-- AIM OF THE TASK --
Repeat every entry below exactly.

Stored records:
»»
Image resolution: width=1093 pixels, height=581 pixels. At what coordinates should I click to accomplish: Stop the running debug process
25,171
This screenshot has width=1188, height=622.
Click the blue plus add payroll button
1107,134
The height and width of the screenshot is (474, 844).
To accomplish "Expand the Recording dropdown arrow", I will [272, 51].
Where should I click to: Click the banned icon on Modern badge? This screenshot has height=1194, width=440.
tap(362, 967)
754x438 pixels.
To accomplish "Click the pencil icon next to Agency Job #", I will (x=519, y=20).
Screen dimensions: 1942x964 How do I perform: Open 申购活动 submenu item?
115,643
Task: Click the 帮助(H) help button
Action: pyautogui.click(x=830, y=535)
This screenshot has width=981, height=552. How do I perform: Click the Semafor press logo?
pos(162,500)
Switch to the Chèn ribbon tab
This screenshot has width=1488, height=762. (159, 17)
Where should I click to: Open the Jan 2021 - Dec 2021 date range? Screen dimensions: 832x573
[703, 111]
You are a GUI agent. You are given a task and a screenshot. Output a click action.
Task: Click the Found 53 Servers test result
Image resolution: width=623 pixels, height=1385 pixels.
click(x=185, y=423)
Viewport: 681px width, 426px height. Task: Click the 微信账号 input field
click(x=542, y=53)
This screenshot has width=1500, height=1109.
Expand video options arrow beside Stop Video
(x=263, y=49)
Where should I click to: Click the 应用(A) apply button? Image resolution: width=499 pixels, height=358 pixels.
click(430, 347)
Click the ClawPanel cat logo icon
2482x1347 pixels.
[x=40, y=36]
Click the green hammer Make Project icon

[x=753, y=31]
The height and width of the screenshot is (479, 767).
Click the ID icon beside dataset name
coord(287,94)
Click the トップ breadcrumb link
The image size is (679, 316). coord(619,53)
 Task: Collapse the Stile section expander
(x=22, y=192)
««
-- SOLUTION TO THE PROBLEM --
Image resolution: width=1093 pixels, height=581 pixels. At what coordinates should I click to accomplish: Stop the running debug process
25,171
This screenshot has width=1188, height=622.
Click the blue plus add payroll button
1107,134
The height and width of the screenshot is (474, 844).
To accomplish "Expand the Recording dropdown arrow", I will [272, 51].
Where should I click to: Click the banned icon on Modern badge? This screenshot has height=1194, width=440.
tap(362, 967)
754x438 pixels.
To accomplish "Click the pencil icon next to Agency Job #", I will (x=519, y=20).
Screen dimensions: 1942x964 How do I perform: Open 申购活动 submenu item?
115,643
Task: Click the 帮助(H) help button
Action: pyautogui.click(x=830, y=535)
This screenshot has width=981, height=552. How do I perform: Click the Semafor press logo?
pos(162,500)
Switch to the Chèn ribbon tab
This screenshot has width=1488, height=762. (159, 17)
Where should I click to: Open the Jan 2021 - Dec 2021 date range? Screen dimensions: 832x573
[703, 111]
You are a GUI agent. You are given a task and a screenshot. Output a click action.
Task: Click the Found 53 Servers test result
Image resolution: width=623 pixels, height=1385 pixels.
click(x=185, y=423)
Viewport: 681px width, 426px height. Task: Click the 微信账号 input field
click(x=542, y=53)
This screenshot has width=1500, height=1109.
Expand video options arrow beside Stop Video
(x=263, y=49)
Where should I click to: Click the 应用(A) apply button? Image resolution: width=499 pixels, height=358 pixels.
click(430, 347)
Click the ClawPanel cat logo icon
2482x1347 pixels.
[x=40, y=36]
Click the green hammer Make Project icon

[x=753, y=31]
The height and width of the screenshot is (479, 767).
Click the ID icon beside dataset name
coord(287,94)
Click the トップ breadcrumb link
The image size is (679, 316). coord(619,53)
 Task: Collapse the Stile section expander
(x=22, y=192)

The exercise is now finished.